As we approach the end of 2020, a year unlike any other, it may be in more of a crawl than a sprint. We are exhausted, wrung out. Our teams are fraying. Many of us have been in survival mode for months, and we’ll be glad to make it out of this year with our lives and, hopefully, our businesses intact.
Which makes this a perfect time to practice appreciation.
That may not be what you want to hear. But it’s probably what you need. Appreciation is an antidote to survival mode, which—though totally understandable given the circumstances—isn’t doing you, your relationships or your work any favors.
We are wired to focus on the negative, on the threats we perceive around us. While this orientation, our negativity bias, is essential to the survival of our species, it also comes with a serious downside: We overlook the positive and the possible.
You might tell yourself that negativity and pessimism is just more realistic, but that too is a protective narrative. The fact is that there is opportunity and threat in every challenge, and you have a choice where you focus your precious attention.
If you dedicate all your energy to vigilance, to avoiding threats, you might stay protected in some ways.
But that’s not the same thing as being safe, and it’s not reality. Survival is no way to live, let alone lead.
We may think of appreciation as the feel-good fluff to soften the tougher feedback we’re trying to deliver to our team, or to ease the harder lessons we ourselves are learning, but it does more than make us feel good. In fact, appreciation is a critical growth strategy. It helps us recognize the ways we’re growing, and it shows us how to keep going.
Research tells us we grow faster through leveraging our strengths than by fixating on our faults, and we get further by building upon what’s working than obsessing over what’s not. (In an individual context, we often talk about strengths-based development. At the organizational level this approach is known as Appreciative Inquiry.)
So appreciation is a key to great leadership, but in a prolonged crisis, with our nervous systems in continual fight-or-flight mode, it’s also vital to our health and wellbeing.
There are many ways to practice appreciation. We can appreciate ourselves as well as others. We can recognize growth, we can give thanks, or both. Here are some questions to guide you in appreciating your team, your loved ones and yourself.
And 2020 has given us plenty to work with in these regards.
Let’s start now with ourselves. Grab a sheet of paper or open a new note and take a moment to look back over the past 12 months.
Practice: Appreciating Ourselves
Think back to January, back to where you were starting out the year, what you were hoping to achieve. What were your plans? What were you looking forward to? What were you worried about?
Ok, now consider the many challenges and complications that have arisen between then and now. What got in your way? What disrupted your plans?
Breathe.
Recognize how you met these challenges and kept going. Sure it stung at the time, maybe it still does. The disappointment, the grief for what has been lost, is real and valid.
Let yourself feel it. This is part of your story.
And you did keep going.
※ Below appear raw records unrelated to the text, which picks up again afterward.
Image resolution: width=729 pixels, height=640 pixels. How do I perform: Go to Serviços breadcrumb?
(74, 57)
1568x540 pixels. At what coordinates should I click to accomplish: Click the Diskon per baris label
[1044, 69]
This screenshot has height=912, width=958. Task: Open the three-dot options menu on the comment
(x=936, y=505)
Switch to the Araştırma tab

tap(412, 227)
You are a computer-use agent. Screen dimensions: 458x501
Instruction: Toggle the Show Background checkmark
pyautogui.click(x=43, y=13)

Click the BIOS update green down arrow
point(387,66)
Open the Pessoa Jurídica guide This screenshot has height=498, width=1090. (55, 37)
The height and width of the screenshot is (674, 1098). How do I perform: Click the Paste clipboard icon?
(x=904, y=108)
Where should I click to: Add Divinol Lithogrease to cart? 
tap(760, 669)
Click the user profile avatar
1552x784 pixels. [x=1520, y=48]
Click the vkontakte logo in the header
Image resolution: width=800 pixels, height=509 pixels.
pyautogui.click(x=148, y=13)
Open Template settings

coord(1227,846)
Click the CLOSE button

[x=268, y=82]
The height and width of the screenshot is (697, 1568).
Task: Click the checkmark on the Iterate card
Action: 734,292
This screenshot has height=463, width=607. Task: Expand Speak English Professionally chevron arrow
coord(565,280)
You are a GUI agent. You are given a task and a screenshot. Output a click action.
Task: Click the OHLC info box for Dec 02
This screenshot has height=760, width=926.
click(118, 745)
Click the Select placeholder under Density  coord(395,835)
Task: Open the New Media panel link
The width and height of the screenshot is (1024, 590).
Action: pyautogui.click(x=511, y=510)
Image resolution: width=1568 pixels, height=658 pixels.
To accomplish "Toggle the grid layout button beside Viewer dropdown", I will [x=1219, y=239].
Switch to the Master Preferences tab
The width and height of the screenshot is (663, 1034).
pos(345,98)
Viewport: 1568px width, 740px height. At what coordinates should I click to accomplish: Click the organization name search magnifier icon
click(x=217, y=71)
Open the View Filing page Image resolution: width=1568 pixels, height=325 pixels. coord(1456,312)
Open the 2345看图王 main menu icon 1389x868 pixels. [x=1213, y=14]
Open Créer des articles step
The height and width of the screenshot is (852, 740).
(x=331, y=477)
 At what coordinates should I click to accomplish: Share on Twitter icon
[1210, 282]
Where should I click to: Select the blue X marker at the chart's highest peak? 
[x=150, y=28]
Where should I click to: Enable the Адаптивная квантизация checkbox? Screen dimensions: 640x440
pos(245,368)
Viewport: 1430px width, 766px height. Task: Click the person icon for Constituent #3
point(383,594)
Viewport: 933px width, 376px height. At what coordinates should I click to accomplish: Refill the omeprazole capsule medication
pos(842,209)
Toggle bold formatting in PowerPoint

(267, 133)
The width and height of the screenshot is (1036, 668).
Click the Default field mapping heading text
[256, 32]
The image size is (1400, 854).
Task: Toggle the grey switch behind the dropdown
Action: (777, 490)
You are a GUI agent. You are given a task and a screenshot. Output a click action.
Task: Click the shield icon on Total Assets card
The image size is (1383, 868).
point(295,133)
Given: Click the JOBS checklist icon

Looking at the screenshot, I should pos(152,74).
Perhaps in a different direction or at a different pace. This too is to be appreciated: You flexed, you focused, you adjusted. You reset priorities and crafted new strategies, whether for productivity, practicality, progress or self-care.
Now look at what you achieved, under these extraordinary circumstances.
Resist the urge to compare your accomplishments to your own original plans or to what others seem to have attained or produced.
Instead, zoom way in to maintain perspective and context. Look for the tiny wins. What are you proudest of given the reality of your particular situation, with its unique responsibilities, problems and pressures?
Now go beyond what you did, because that’s only part of it. I think it’s more interesting to consider who you were and how you grew this year.
We tend to lead with self-judgment, so please take on these questions with a heavy dose of kindness and compassion for yourself.
Remember the magnitude of the challenges you’ve faced. Forgive yourself the moments when you didn’t show up the way you wanted to. Focus on the times when you did, maybe even surprising yourself in the process.
How did you show up for your team, family or community in new ways? How did you let them know they matter? How did you support them in their struggles?
How does that feel?
Which of your strengths did you lean into? How did you stretch them into new territory? What new strengths did you discover?
Yes.
And finally, what did you learn about yourself this year? What do you now know—about who you are, what you’re capable of—that you didn’t know back in January?
Write it all down. Save it. Come back to it. This is your incredible true story of this historically relentless year.
I, for one, am terribly proud of myself. I hope you are too.
I’m proud of us. We are going to make it out of 2020 alive.
Let’s make sure we’re not merely surviving it.